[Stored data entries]
========================================

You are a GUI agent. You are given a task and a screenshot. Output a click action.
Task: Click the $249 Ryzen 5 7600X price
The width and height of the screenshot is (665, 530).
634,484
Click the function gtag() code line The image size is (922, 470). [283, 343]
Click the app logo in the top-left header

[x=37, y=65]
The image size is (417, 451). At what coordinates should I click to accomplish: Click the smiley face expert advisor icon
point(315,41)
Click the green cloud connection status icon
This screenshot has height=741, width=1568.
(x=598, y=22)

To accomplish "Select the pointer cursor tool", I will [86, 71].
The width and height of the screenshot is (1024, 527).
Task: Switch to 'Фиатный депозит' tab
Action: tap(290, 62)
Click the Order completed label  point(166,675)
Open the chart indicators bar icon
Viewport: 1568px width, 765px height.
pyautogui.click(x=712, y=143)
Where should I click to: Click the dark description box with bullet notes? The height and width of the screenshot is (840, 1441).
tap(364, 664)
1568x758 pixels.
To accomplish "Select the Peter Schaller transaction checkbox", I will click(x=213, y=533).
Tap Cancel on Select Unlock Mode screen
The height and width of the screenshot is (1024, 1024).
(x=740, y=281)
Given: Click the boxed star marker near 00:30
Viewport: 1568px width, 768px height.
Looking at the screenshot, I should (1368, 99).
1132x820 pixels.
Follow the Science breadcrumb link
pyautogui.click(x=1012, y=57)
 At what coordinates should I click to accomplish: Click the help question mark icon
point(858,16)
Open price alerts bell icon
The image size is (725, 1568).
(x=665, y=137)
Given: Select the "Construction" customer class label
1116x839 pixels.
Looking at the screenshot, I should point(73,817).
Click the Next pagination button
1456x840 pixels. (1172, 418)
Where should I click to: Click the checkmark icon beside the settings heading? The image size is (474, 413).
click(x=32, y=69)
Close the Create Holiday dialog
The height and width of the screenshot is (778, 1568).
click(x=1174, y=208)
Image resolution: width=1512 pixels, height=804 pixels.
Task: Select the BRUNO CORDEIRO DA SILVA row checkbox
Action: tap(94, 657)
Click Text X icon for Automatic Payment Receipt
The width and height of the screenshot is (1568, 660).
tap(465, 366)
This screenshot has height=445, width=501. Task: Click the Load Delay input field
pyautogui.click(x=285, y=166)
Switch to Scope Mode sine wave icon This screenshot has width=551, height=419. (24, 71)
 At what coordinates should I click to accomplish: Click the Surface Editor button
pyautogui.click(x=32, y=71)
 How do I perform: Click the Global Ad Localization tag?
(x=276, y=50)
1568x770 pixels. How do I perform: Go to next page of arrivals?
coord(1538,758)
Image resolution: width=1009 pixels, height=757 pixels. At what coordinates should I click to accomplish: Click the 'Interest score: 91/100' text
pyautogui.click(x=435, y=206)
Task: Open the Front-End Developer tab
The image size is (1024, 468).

========================================

What is expected: What is needed here is an exact reproduction of all the entries.

Solution below:
You are a GUI agent. You are given a task and a screenshot. Output a click action.
Task: Click the $249 Ryzen 5 7600X price
The width and height of the screenshot is (665, 530).
634,484
Click the function gtag() code line The image size is (922, 470). [283, 343]
Click the app logo in the top-left header

[x=37, y=65]
The image size is (417, 451). At what coordinates should I click to accomplish: Click the smiley face expert advisor icon
point(315,41)
Click the green cloud connection status icon
This screenshot has height=741, width=1568.
(x=598, y=22)

To accomplish "Select the pointer cursor tool", I will [86, 71].
The width and height of the screenshot is (1024, 527).
Task: Switch to 'Фиатный депозит' tab
Action: tap(290, 62)
Click the Order completed label  point(166,675)
Open the chart indicators bar icon
Viewport: 1568px width, 765px height.
pyautogui.click(x=712, y=143)
Where should I click to: Click the dark description box with bullet notes? The height and width of the screenshot is (840, 1441).
tap(364, 664)
1568x758 pixels.
To accomplish "Select the Peter Schaller transaction checkbox", I will click(x=213, y=533).
Tap Cancel on Select Unlock Mode screen
The height and width of the screenshot is (1024, 1024).
(x=740, y=281)
Given: Click the boxed star marker near 00:30
Viewport: 1568px width, 768px height.
Looking at the screenshot, I should (1368, 99).
1132x820 pixels.
Follow the Science breadcrumb link
pyautogui.click(x=1012, y=57)
 At what coordinates should I click to accomplish: Click the help question mark icon
point(858,16)
Open price alerts bell icon
The image size is (725, 1568).
(x=665, y=137)
Given: Select the "Construction" customer class label
1116x839 pixels.
Looking at the screenshot, I should point(73,817).
Click the Next pagination button
1456x840 pixels. (1172, 418)
Where should I click to: Click the checkmark icon beside the settings heading? The image size is (474, 413).
click(x=32, y=69)
Close the Create Holiday dialog
The height and width of the screenshot is (778, 1568).
click(x=1174, y=208)
Image resolution: width=1512 pixels, height=804 pixels.
Task: Select the BRUNO CORDEIRO DA SILVA row checkbox
Action: tap(94, 657)
Click Text X icon for Automatic Payment Receipt
The width and height of the screenshot is (1568, 660).
tap(465, 366)
This screenshot has height=445, width=501. Task: Click the Load Delay input field
pyautogui.click(x=285, y=166)
Switch to Scope Mode sine wave icon This screenshot has width=551, height=419. (24, 71)
 At what coordinates should I click to accomplish: Click the Surface Editor button
pyautogui.click(x=32, y=71)
 How do I perform: Click the Global Ad Localization tag?
(x=276, y=50)
1568x770 pixels. How do I perform: Go to next page of arrivals?
coord(1538,758)
Image resolution: width=1009 pixels, height=757 pixels. At what coordinates should I click to accomplish: Click the 'Interest score: 91/100' text
pyautogui.click(x=435, y=206)
Task: Open the Front-End Developer tab
The image size is (1024, 468).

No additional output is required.